The so-called Walter Reed Army Hospital scandal reminds me of the scene in Casablanca when corrupt inspector Renault claims “I’m shocked, shocked to find that there is gambling going on here”. They have known this for a long time.

The VA system has become a political reward system for hacks affiliated to a political party via affirmative action. This is no slight on the many good and qualified people that work there, but an elaborate and sophisticated system of underlying political connections operates to direct the filling of positions and vacancies in the VA hospitals system. This is where the real investigation needs to happen.

In the meantime politicians have chosen to smear the reputation of those who work at Walter Reed. And before anyone jumps and thinks we are talking party politics here, the problem cuts across party lines. The issue is a hypocritical attack not only on a venerable historical institution and the dedicated people that work there but most importantly the neglect that some of our best citizens suffer after offering life and limb for the rest of us. They deserve better than political grandstanding and posturing.

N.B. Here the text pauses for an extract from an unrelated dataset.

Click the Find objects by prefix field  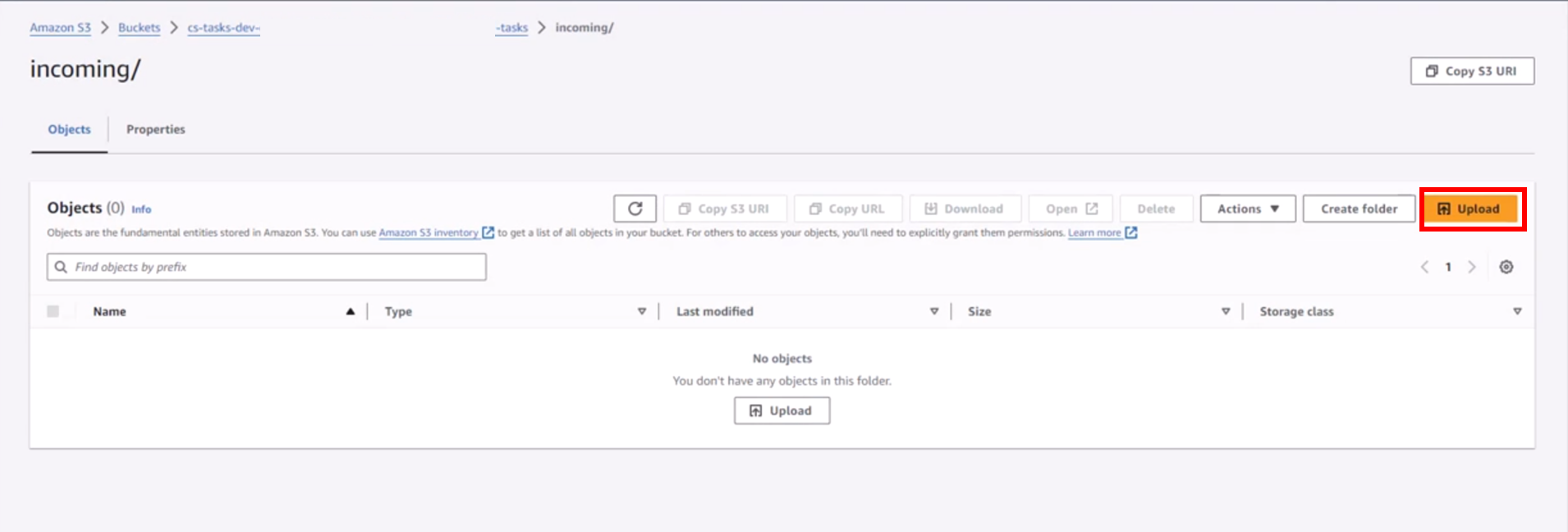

And yet, we have also found out that the present state of affairs at Walter Reed and the VA hospitals is the result of—guess—cuts by Congress. But don’t expect these cuts to have affected the best hospital suites and beds in town; the ones at Walter Reed reserved for top politicians in DC and foreign dignitaries, courtesy of the American taxpayer.

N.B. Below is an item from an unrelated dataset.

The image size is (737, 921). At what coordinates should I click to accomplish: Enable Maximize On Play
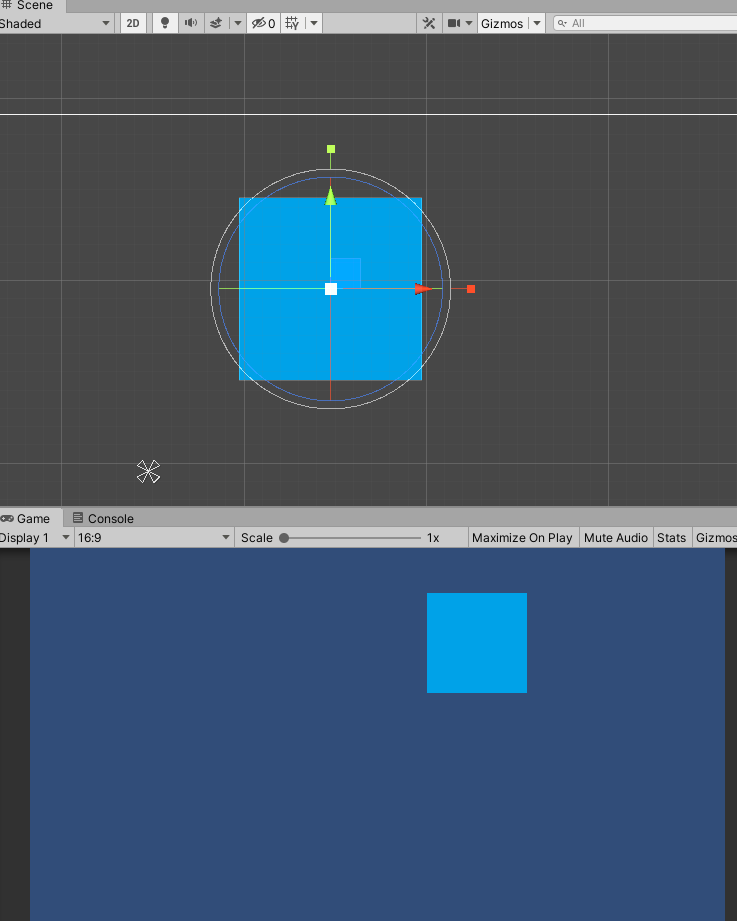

The medical and general personnel at Walter Reed are the cream of the crop. After all, politicians only want the best for themselves and their families while leaving the VA system to the politics of Affirmative Action. It is part of their private health care plan. No HMOs there. No waiting in line for hours as in your average VA hospital.
Perhaps, as in Casablanca, if they want to solve the “Walter Reed scandal” they should start by “rounding up the usual suspects”.